The human body was meant to move. The good news is it doesn’t require much movement to reap the benefits. Even better, when you think about physical activity, you can keep in mind that some is always better than none and any amount has health benefits.
In 2008, The US Department of Health and Human Services released the Physical Activity Guidelines for Americans in 2008, which states that most health benefits occur when adults participate in at least 150 minutes per week of moderate-intensity or 75 minutes per week of vigorous-intensity aerobic activity, or an equivalent combination of both. Muscle strengthening should be done two or more days per week. The guidelines were updated in a 2015-2020 version to include guidelines for youth; however, the adult guidelines remained the same.

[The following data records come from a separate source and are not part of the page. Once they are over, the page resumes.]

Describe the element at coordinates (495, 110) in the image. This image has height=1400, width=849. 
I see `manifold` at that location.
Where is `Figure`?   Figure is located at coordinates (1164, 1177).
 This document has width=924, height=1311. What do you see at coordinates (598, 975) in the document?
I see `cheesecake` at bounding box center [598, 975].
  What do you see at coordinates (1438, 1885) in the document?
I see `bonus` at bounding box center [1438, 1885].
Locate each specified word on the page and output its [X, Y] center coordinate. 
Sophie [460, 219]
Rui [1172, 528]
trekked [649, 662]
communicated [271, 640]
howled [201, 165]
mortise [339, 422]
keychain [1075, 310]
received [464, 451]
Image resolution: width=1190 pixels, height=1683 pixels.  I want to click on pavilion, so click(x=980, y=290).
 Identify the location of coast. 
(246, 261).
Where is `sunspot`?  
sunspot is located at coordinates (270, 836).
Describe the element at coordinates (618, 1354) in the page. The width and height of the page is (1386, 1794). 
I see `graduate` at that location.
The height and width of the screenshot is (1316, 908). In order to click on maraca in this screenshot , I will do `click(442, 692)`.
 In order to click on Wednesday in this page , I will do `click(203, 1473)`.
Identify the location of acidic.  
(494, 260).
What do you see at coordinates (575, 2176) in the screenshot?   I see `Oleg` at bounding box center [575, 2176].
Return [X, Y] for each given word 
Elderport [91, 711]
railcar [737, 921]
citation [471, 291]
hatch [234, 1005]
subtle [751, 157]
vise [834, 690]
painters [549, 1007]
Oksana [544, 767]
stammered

What days of the week you choose to be active doesn’t matter, nor does how you break down the minutes per day. For example, you could try doing activities for 30 minutes per day for 5 days each week, or 50 minutes per day for 3 days each week, at moderate intensity. You can also break up your activity into smaller increments and still benefit. If you are new to physical activity or are short on time (like during work hours), try three 10-minute or two 15-minute sessions per day until you can perform 30 or more minutes of continuous activity in one session.
To help determine the intensity at which you are participating, you can use this “talk test.” Moderate-intensity activities are those during which you can talk, but not sing. Vigorous-intensity activities are those during which you can talk, but won’t be able to say more than a few words without stopping for a breath. Keep in mind that intensity levels are relative to your fitness level. This means that some activities that were originally “vigorous” may become “moderate” as your body adapts and you become more fit and healthy.
In summary, when you move your body regularly, it will respond to the physical movement with improved fitness and health. The key is to just keep moving.